また、3年で50単位取得しても、1年でも9単位以下の年度があるとアウトとなります。
仕事やプライベート(結婚・出産・育児・介護・病気・留学など)によって「今年はどうしても時間がとれない!」という状況もあるでしょう。計画的に研修を受けていきましょう。
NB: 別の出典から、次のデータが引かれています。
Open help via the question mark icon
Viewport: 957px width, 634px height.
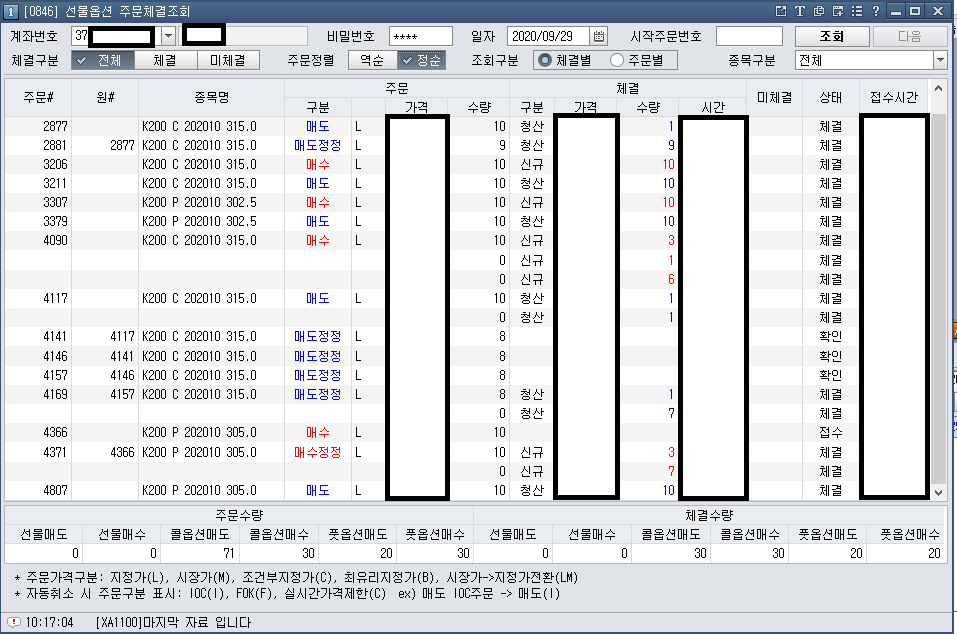click(x=875, y=11)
どうしても年間10単位を取得できそうにない状況であるなら、研修を中断できるシステムがあります。
<質問4>
研修の途中ですが、産休・育休のため認定要件(毎年10単位以上取得)が満たせなくなりました。研修を継続できますか。
【回答】
当該年度を研修の中断期間として申請することにより継続できます。
本制度では特別な理由(出産・育児、病気・介護、海外留学など)により研修を継続できない場合に、原則として最長3年間研修を中断できます。研修を中断した場合は、中断年度、中断理由を記載した中断証明書(書式自由)と所属長による証明を本制度の認定申請・更新申請時に提出してください。認定小委員会で中断の可否について審査します。なお、中断期間の取り扱いは年度単位となります。
日病薬病院薬学認定薬剤師認定試験は日病薬病院薬学認定薬剤師制度研修カリキュラムの5領域から出題されます。
現状、過去問はありません。下図に具体的な出題内容がありますが、範囲が広すぎます。
■参考サイト:日病薬病院薬学認定薬剤師制度
日病薬病院薬学認定薬剤師の認定期間は永久ではありません。取得後は6年間有効です。更新する場合は6年で以下の条件を満たす必要があります。
以下の要件を満たす者を日病薬病院薬学認定薬剤師の認定更新者とする。
(1)本会正会員又は特別会員(保険薬局勤務・大学教員等の薬剤師)であること
(2)過去6年度を通算して100単位以上を取得し、かつ下記①~③のすべてを満たすこと
①日病薬病院薬学認定薬剤師制度研修カリキュラムのうち、下記の項目の単位数を取得していること
Ⅰ-1~3の各項目の中から1項目以上履修し、合計4単位以上取得すること
Ⅱ-1~6の各項目の中から2項目以上履修し、合計8単位以上取得すること
Ⅲ-1~2の各項目を履修し、合計8単位以上取得すること
Ⅳ-1~2の各項目を履修し、合計8単位以上取得すること
Ⅴ-1~3の各項目を履修し、合計12単位以上取得すること
②薬剤師認定制度認証機構から認証を受けた他の生涯研修プロバイダーから付与された単位は有効とする。ただし、日病薬病院薬学認定薬剤師制度研修カリキュラムに沿った内容の研修会あり、かつ通算100単位のうち20単位以下であること
③毎年度(4月1日から翌年3月31日まで)10単位以上取得していること
(3)日病薬病院薬学認定薬剤師認定試験に合格すること
という条件から、認定条件と労力はほぼ同じです。期間が伸びただけという印象です。しかし、認定試験の内容や形式は今後変更される可能性があるため注意が必要です。